Patient-centric healthcare is the way forward for patients and practitioners alike. Based off an established partnership between practitioners, patients, and the patient’s families, patient-centric care was developed to ensure that an individual’s wants, needs, and preferences are addressed and that they are able to actively participate in the provision and direction of their healthcare. Many healthcare companies are moving to better engage with their clients and are doing so by moving away from traditional consultancy and toward patient-centric care. Such a shift integrates seamlessly with the current motion of both business, technology, and healthcare, as well as with social expectation regarding personalised patient input.
The Patient Source
Patient-centric healthcare creates information from the patient as a source. In doing so, practitioners are offering a patient the ability to improve their outcomes, care, and education so that they can be engaged with, and enable their own care. The focus of patient-centric care is to keep the attention on one patient, whereby the patient begins the interactions and provides information regarding their care and wellbeing. An engaged patient is one who understands their disease and is fully aware of their medical and therapeutic options. In a world of personalization and technology tailoring, moving toward this form of technologically based relationship is simply a step in the right direction.
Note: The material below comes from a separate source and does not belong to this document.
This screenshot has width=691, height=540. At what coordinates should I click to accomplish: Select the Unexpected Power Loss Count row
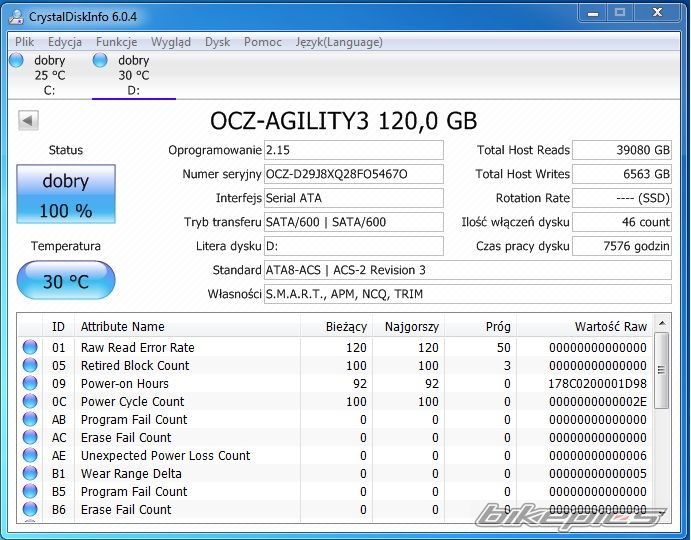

At the end of the day, patient-centric health care differs from other forms of healthcare in that the information and data about the patient come directly from the patient themselves. In a technologically driven society, people are spending more and more time basing health choices off information derived from peers, colleagues, role models, social media, and personal research. Healthcare, as a result, has had to adjust the way in which it directs patient care.
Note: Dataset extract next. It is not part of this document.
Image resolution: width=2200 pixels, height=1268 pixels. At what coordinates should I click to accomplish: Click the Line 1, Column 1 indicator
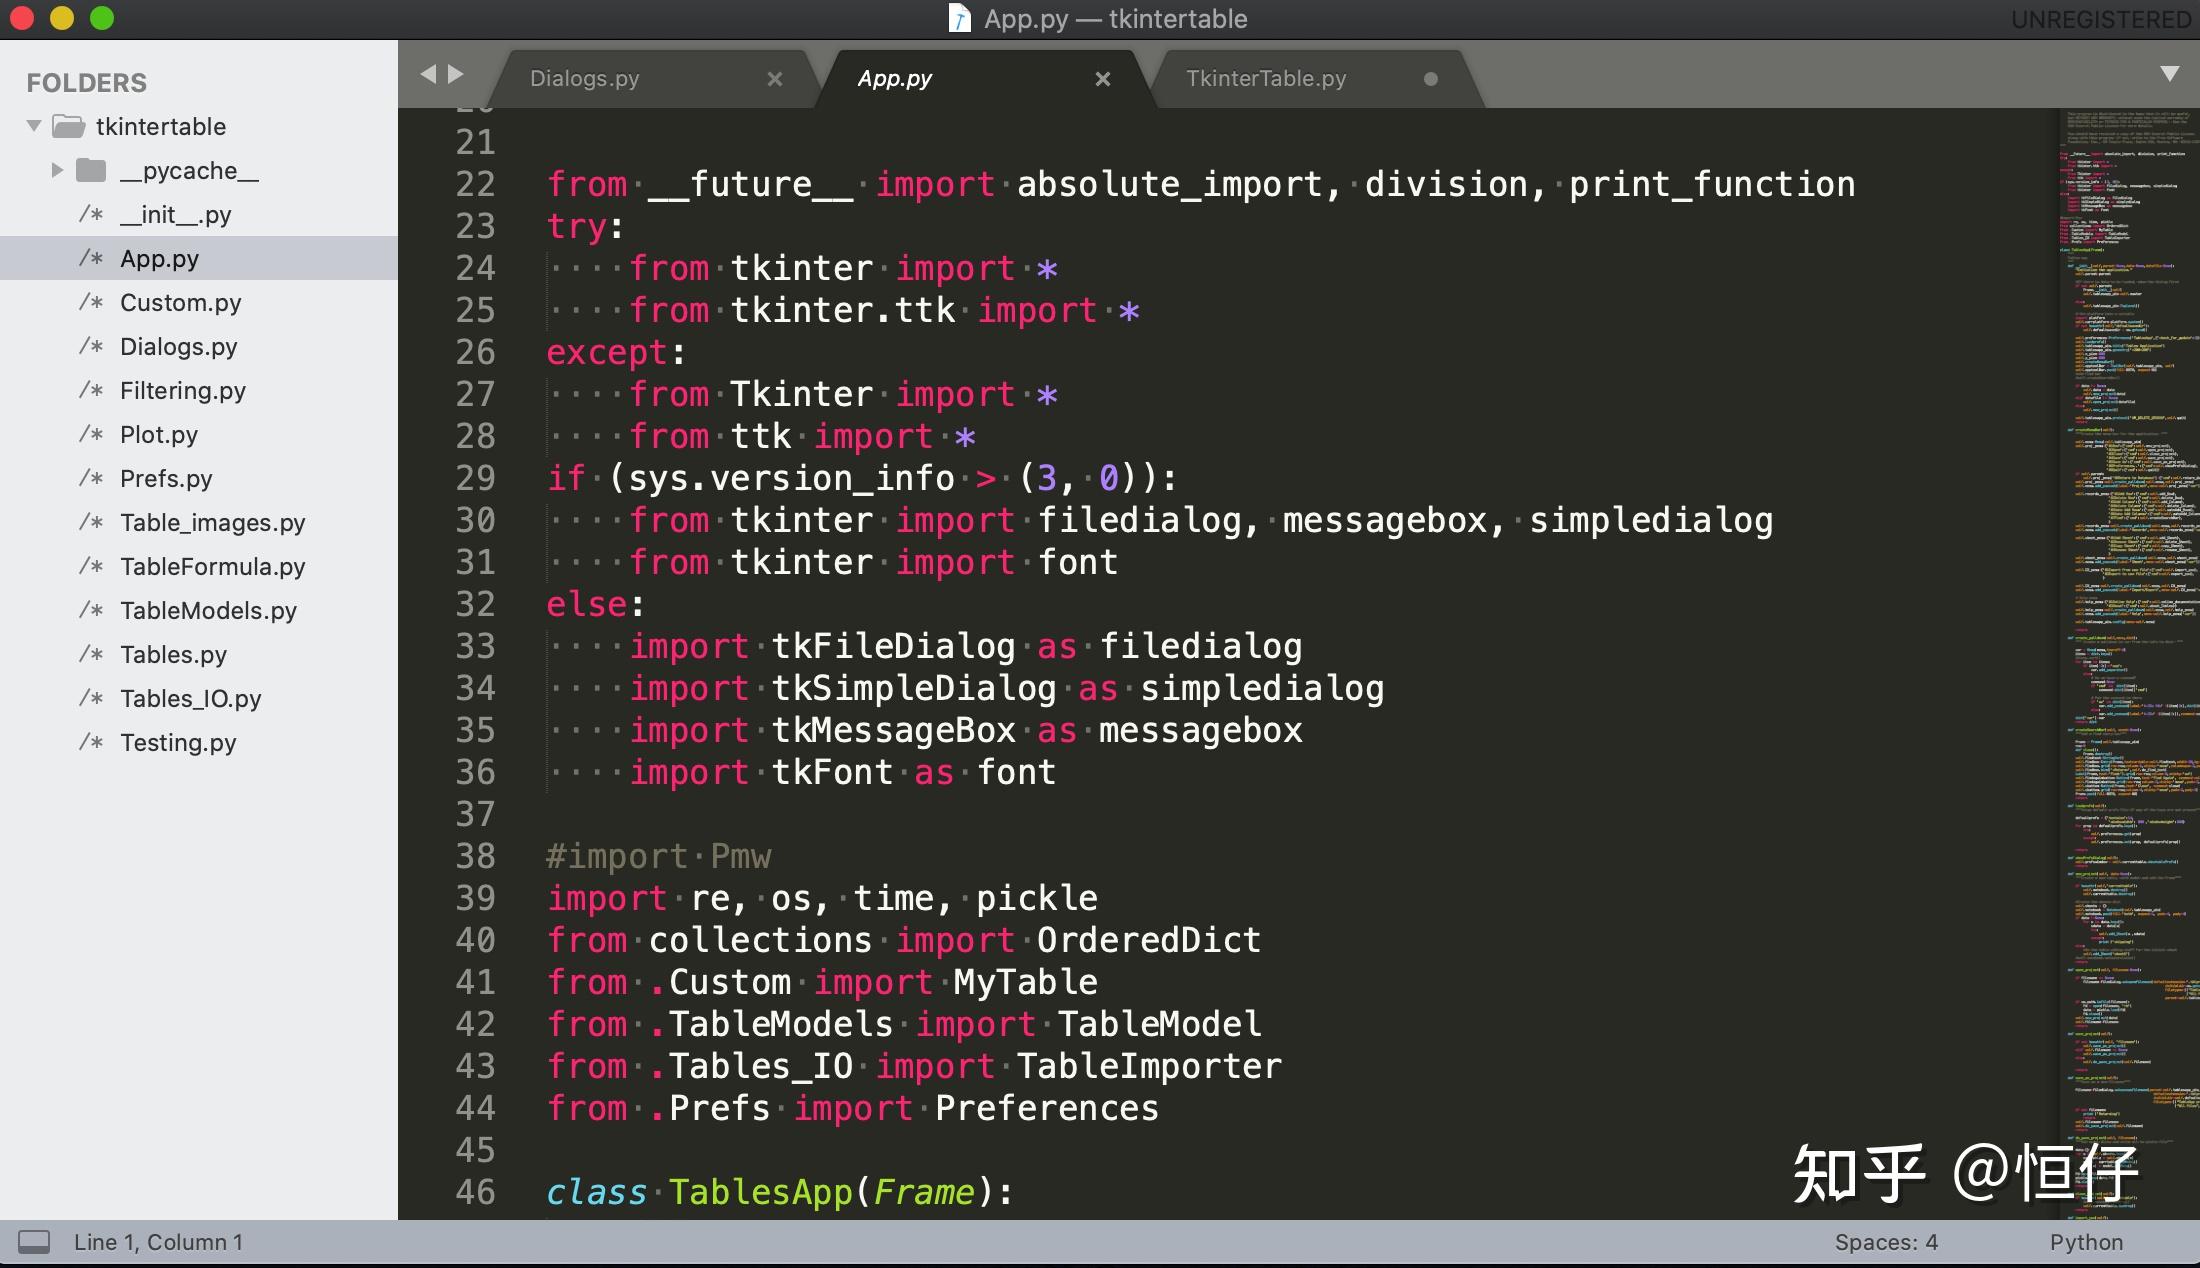(158, 1242)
Moving over to patient-centric care opens a direct channel between practitioner and patient, offering a two-way line of communication that can be shaped and moulded to meet an individual’s expectations and grant them power whilst still keeping their healthcare professional up-to-date with their condition. This, in turn, enables better adherence to treatment plans by ensuring that the patient is accountable for their health and that they maintain a mutual level of engagement and communication with their provider.
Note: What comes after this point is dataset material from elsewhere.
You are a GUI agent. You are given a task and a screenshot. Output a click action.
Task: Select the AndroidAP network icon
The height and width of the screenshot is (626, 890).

Personalised data and interactions are prompted by the patient and are then managed by both patient and provider. This form of personalised care will incorporate relevant Big Data with data mined specifically for an individual. This data can also be used as a means to uncover patient trends and patterns and allow providers and PR actioners to further develop strategies for improved care based on this intel. The data ultimately comes from the patient and the provider oversees this via interactions between the patient and the caregiver. The technology for a more in-depth understanding of health is here, and it has led to patient-centric healthcare.
The benefit of patient-centric care is the promotion of personalisation and power. The patient is handed the reins and is enabled as a client, improving their loyalty to a practioner and providing them, and their provider, with information that benefits their overall wellbeing and care. Not only does patient-centric care improve the way in which a patient is treated and educated regarding their health, but a provider is able to address them more effectively and efficiently, leading to improved healthcare and the fostering of better provider-patient relationships.